Park in New Westminster, Canada

Tipperary Park is a community park located in the Downtown neighbourhood of New Westminster, just Northeast of New Westminster City Hall. The park technically only includes the grounds Northeast of 4th Street, however, the park's name is often used to refer to the adjacent Friendship Gardens and the front lawn of the City Hall. The park itself is lightly treed and has several paved pathways for cyclists and pedestrians. The nearby Friendship Gardens is renowned for its water features including several artificial waterfalls, stepping-stone paths, a duck pond, and a footbridge painted red and black (culturally important colours in New Westminster as they were worn by the Royal Engineers).

==History==

The land currently occupied by the park was initially designated by Colonel Moody as the location for British Columbia's government buildings.
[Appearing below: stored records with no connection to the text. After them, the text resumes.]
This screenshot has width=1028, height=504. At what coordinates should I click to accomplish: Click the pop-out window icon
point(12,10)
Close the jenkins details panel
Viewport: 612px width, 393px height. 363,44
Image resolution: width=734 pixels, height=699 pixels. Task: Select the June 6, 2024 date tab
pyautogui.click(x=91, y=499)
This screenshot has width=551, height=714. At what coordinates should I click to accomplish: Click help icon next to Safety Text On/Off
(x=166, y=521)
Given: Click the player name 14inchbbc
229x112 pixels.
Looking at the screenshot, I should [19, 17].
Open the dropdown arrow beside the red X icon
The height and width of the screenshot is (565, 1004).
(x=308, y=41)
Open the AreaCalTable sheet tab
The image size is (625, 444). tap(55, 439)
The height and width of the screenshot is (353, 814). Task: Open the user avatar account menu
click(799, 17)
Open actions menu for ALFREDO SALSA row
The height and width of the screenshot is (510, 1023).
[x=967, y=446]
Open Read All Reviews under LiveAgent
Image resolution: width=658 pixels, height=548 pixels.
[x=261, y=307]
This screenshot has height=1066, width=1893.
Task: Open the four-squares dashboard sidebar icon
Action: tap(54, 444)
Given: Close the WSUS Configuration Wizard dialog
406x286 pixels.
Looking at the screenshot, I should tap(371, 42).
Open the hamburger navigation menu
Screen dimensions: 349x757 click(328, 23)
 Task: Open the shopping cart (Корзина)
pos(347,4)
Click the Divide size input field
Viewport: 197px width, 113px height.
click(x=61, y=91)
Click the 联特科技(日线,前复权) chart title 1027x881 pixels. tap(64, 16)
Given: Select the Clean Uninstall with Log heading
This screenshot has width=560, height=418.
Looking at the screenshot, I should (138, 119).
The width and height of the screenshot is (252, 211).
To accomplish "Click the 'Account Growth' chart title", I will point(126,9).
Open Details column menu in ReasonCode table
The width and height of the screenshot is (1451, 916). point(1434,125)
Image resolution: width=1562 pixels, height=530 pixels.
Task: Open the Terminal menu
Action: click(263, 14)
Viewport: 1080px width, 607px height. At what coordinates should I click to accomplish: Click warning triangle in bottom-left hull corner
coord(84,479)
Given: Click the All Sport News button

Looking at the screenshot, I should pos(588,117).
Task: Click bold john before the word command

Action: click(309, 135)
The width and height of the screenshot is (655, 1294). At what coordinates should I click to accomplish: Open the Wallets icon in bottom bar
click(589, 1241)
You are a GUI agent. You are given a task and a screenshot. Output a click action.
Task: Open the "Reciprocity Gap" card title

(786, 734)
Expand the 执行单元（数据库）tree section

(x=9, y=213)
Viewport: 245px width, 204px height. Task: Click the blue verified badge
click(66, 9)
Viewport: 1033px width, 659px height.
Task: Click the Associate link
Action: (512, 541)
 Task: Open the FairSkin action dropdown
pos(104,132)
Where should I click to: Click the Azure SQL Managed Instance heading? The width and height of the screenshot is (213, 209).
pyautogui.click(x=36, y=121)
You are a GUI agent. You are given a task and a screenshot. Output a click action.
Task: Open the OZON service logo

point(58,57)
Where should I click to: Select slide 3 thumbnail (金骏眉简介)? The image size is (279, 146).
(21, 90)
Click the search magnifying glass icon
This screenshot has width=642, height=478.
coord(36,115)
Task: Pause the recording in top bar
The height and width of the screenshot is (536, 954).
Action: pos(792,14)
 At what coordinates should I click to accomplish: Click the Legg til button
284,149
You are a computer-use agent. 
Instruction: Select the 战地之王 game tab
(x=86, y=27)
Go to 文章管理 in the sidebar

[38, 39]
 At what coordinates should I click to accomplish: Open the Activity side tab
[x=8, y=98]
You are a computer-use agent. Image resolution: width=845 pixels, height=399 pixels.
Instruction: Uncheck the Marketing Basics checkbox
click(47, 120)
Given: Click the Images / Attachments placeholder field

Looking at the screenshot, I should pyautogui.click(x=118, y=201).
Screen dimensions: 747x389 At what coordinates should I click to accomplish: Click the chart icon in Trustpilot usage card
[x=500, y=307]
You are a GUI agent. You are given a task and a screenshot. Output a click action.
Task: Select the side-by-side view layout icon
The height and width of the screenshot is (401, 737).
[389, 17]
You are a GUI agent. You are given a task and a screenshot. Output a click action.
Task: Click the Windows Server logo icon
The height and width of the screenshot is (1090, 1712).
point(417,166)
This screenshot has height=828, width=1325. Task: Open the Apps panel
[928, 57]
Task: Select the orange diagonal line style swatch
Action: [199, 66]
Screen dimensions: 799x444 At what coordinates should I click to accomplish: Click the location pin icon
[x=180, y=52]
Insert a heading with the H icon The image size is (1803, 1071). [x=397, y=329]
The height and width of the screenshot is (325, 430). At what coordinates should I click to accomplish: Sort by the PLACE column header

Unfortunately for Moody and the rest of the city, the unification of the Mainland Colony of British Columbia and the Colony of Vancouver Island in 1866 led to Victoria being awarded the capital, leaving the lands of Tipperary Park with no inherent purpose. The land became known as Tipperary Park due to the presence of worker camps, which were formed by street construction workers and their families in 1889. The Daily Columbian, a New Westminster newspaper, published a story about the camps, comparing them to worker and squatter settlements in County Tipperary, Ireland, causing residents of the city to call the area "New Tipperary." The land was eventually used by the New Westminster Lawn Tennis & Croquet Club who set up a sporting facility in 1901 with permission from the provincial government. In 1908, the land which was still under provincial jurisdiction, was transferred to the City of New Westminster, and was subsequently established as a municipal park.

==Amenities==
Tipperary Park is still the home of the New Westminster Tennis Club, who moved to the park grounds in 1901. The park is also just across the street from Irving House, a heritage home which was converted into a museum about the history of the Irving family and New Westminster in general. Tipperary Park is also the location of the New West Farmers Market, which operates in the spring and summer, where vendors from across the Lower Mainland come to distribute their food products. Friendship Gardens is also a popular spot for photography in the city (especially in the spring), and is frequently visited by couples for wedding photoshoots.